§ What the exercise asks: What must be returned is the number of lines in the records holding the word "agent", with no other text.

§ Saved entries:

◇ ◇ ◇ ◇ ◇ ◇ ◇

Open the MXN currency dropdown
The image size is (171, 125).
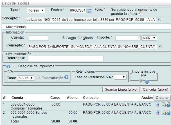(149, 38)
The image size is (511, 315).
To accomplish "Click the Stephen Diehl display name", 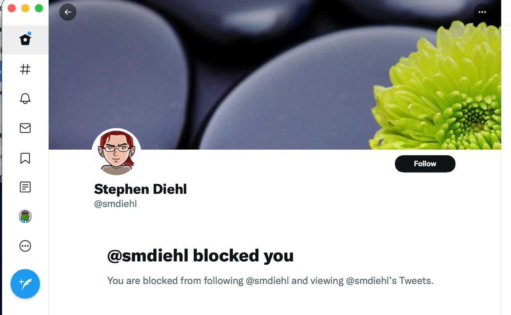I will pyautogui.click(x=141, y=189).
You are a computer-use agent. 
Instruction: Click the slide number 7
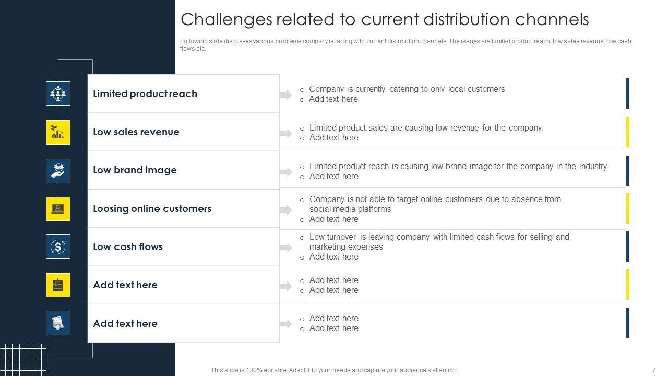654,370
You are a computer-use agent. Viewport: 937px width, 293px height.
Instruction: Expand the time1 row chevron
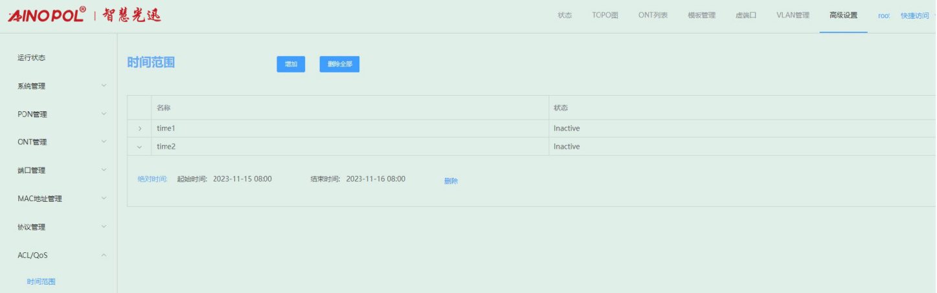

◇ ◇ ◇ ◇ ◇ ◇ ◇

§ Written solution: 2